Was ich in Finnland beobachte: Man nimmt die Dinge so, wie sie sind. Wetter, Klima, Natur – alles ist so übermächtig, dass es keinen Sinn ergibt, dagegen anzukämpfen. Diese Einstellung führt zu einem sehr entspannten Miteinander: „Leben und leben lassen.“ Eine Sache finde ich im Vergleich zu Deutschland auffällig: Dort gibt es viele Schilder, die etwas verbieten – nicht auf den Rasen gehen, nicht spielen, Hunde anleinen. In Finnland sieht man so etwas kaum. Man folgt vielmehr der praktischen Vernunft und nicht expliziten Verboten. Das trägt dazu bei, dass man sich weniger kontrolliert fühlt.
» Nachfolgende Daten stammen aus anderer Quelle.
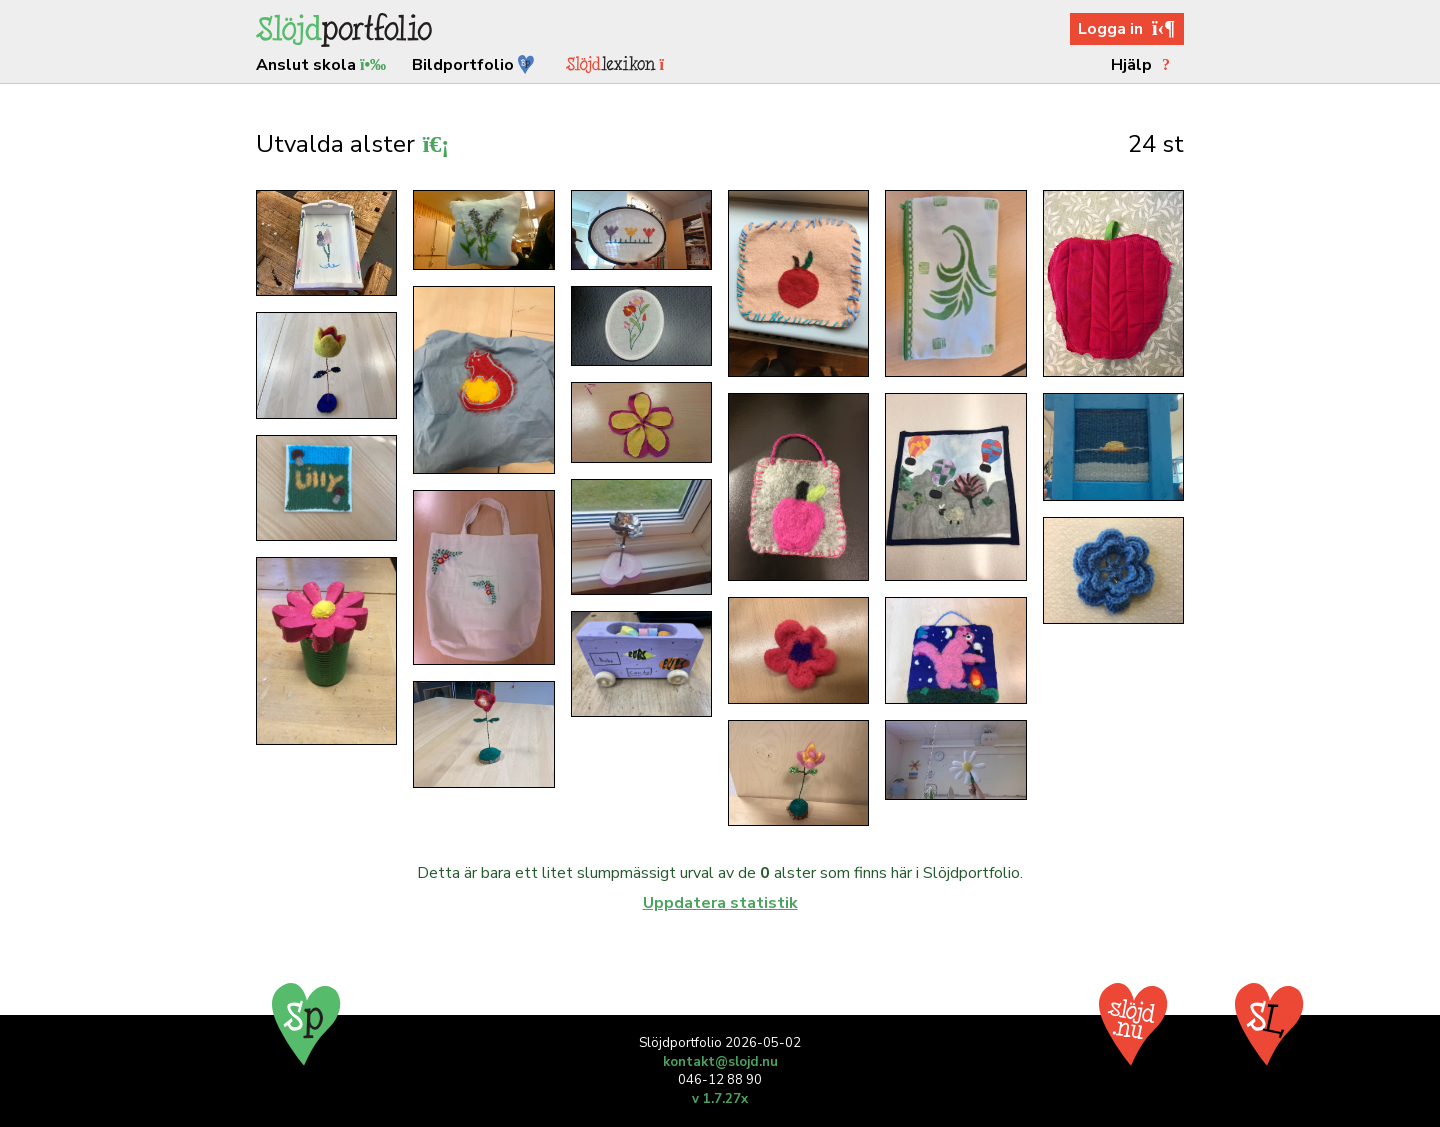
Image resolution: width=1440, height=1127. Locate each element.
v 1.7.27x (720, 1099)
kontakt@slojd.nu (720, 1062)
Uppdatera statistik (720, 903)
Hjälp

Natürlich spielen auch Faktoren wie das Sozialsystem oder das Bildungssystem eine Rolle.

Die von Ihnen kuratierte Ausstellung trug den Titel Designing Happiness. Kann Glück denn gestaltet werden?
Dies haben wir in fünf Räumen auf ganz unterschiedliche Weise beleuchtet. Wir haben mit einer Einführung in die theoretische Glücksforschung begonnen, von den griechischen Philosophen bis zur heutigen Wissenschaft. Es gibt beispielsweise mathematische Formeln, die erklären, was Menschen glücklich macht und ob Glück gestaltet oder sogar erzwungen werden kann. Gelöst wurde dieses Problem bis heute nicht. Der zweite Raum war eine Art Zwischenspiel und widmete sich der Geschichte des Lächelns. Bis zur Französischen Revolution galt Lächeln wegen mangelnder Mundhygiene als unhöflich. Dann erfanden zwei französische Zahnärzte die ersten Porzellanzähne. Damit wurde das Zeigen der Zähne für kurze Zeit zu einer Form des Protests. Nach dem Zweiten Weltkrieg, mit verbesserter Zahnmedizin, wurde das breite, weiße Lächeln schließlich zum Sinnbild des Glücks.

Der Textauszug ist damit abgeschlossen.